**Excerpted passage:**
= = = = =

The Istanbul Summit on the Afghan Peace Process, due to be held April 24, has been postponed until after the month of Ramzan which ends on or about 12th May. This will allow more time to persuade the Taliban, who declined to participate, to attend. Their presence is important because the summit probably represents the final chance to reach an Afghan settlement before NATO forces leave 11th September.
There has been some criticism by academics in recent years that the Taliban were not invited to the famous Bonn conference in December 2001, but that is taking hindsight to extreme lengths. There is no way that the United States would have accepted their presence in Bonn only a few weeks after the 9/11 attacks which the Taliban (as Al Qa’ida’s hosts in Afghanistan) should have prevented.
However, the Taliban ought to have been reconciled with the Kabul government sometime between late 2001 and the summer of 2006 when the International Security Assistance Force ‘phase 3’ plan was implemented in southern Afghanistan with NATO countries opening ‘Provincial Reconstruction Teams’ in Kandahar province (Canadians), Helmand (British), Uruzgan (Dutch) and Zabul (Americans). This was the disastrous moment when a resurgent Taliban found its provinces being apparently ‘taken over’ by Western troops and aid workers. This was also when NATO, with its mission to degrade Al Qa’ida, suddenly found itself fighting the wrong enemy. For all their medievalist brutality, the Taliban have never been international jihadists; they are radicalised Afghan tribesmen who have a rightful place in southern and eastern Afghanistan.

= = = = =

**Items:**

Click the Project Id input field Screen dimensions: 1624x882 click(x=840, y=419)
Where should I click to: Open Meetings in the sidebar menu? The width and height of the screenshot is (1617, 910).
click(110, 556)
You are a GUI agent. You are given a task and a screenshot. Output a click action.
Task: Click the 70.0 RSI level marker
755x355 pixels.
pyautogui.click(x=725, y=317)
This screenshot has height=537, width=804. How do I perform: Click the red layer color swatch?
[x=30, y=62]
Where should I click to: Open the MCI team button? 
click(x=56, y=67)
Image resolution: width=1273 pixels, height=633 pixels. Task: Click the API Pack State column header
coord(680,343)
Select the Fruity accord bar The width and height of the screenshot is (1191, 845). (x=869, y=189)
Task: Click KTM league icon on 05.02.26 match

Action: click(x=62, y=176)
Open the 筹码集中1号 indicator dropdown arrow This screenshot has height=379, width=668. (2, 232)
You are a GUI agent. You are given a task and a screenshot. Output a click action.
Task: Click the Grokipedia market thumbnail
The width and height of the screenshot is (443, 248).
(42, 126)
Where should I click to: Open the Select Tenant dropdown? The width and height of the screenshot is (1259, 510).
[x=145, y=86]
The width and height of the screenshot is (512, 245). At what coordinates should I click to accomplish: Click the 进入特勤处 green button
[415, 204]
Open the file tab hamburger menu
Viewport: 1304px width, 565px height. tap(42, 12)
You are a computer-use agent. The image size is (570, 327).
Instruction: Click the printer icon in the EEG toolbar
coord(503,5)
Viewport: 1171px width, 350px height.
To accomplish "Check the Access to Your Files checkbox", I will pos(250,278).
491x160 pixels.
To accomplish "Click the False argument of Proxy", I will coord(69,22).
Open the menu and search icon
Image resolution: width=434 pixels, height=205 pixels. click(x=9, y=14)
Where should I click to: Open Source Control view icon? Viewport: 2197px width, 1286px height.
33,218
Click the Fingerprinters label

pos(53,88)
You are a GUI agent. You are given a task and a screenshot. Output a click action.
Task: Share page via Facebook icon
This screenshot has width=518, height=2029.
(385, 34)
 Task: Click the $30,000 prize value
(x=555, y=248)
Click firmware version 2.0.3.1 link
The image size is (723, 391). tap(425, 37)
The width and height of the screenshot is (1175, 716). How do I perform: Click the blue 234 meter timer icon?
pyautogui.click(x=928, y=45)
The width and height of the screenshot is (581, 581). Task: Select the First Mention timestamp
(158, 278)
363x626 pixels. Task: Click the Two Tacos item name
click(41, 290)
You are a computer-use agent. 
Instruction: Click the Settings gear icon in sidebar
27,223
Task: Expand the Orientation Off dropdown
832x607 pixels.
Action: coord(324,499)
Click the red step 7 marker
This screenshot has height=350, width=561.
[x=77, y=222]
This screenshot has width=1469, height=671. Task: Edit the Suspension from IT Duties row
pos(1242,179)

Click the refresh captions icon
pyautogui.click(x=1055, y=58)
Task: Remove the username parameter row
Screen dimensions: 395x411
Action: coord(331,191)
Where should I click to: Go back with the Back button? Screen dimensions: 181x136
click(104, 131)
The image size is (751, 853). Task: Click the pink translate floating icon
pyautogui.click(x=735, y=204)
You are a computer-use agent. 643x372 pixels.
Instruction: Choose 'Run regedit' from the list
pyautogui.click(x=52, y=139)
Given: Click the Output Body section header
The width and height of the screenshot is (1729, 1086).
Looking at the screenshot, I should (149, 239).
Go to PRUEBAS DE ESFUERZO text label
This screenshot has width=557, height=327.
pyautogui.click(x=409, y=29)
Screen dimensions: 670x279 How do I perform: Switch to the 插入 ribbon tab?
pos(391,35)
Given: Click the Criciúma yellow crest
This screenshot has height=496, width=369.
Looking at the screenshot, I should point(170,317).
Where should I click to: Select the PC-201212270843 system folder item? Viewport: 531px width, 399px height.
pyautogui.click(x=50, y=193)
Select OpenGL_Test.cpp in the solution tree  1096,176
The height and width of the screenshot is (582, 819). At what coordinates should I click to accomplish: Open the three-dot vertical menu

= = = = =

**Task directions:** Please carry the commentary on the Afghan peace process forward from its last sentence. The records were taken from a different source than the text.

**Output below:**
So, the main objective of the Istanbul summit should be to decide how to reintegrate the Taliban into Afghan civil society. However, the Taliban want more than this; they wish to return to power in Kabul, a role for which they are demonstrably not yet ready. Instead, the aim must be somehow to integrate them into government whilst keeping them out of Kabul until there is sufficient confidence that they will not try to seize power and brutalise the population as they did between 1996 and 2001.
One option would be to let them govern a province in the south. Helmand would be the ideal option given the Taliban’s success in stifling the opium industry there in the late 1990s. However, they are likely to settle for nothing less than Kandahar, which they regard as their capital.
Even as part of a glide-path towards a share of government in (say) five years, the Taliban would never accept such a proposal. This is where Turkey and Pakistan have such a crucial role to play. Between them, Turkey’s President Erdogan and Pakistan’s General Bajwa have the credibility (Erdogan) and the power (Bajwa) to oblige the Taliban to enter into this sort of negotiation.
This is somewhat reminiscent of how Samora Machel of Mozambique insisted that a reluctant Robert Mugabe and his ZANLA guerrillas (which operated from Mozambican territory) should enter into the Lancaster House negotiations on the future of Rhodesia/Zimbabwe. Mugabe was not pleased but he had little alternative. In Zimbabwe the guerrilla forces were eventually integrated with the former Rhodesian army, which would be an ideal outcome in Afghanistan.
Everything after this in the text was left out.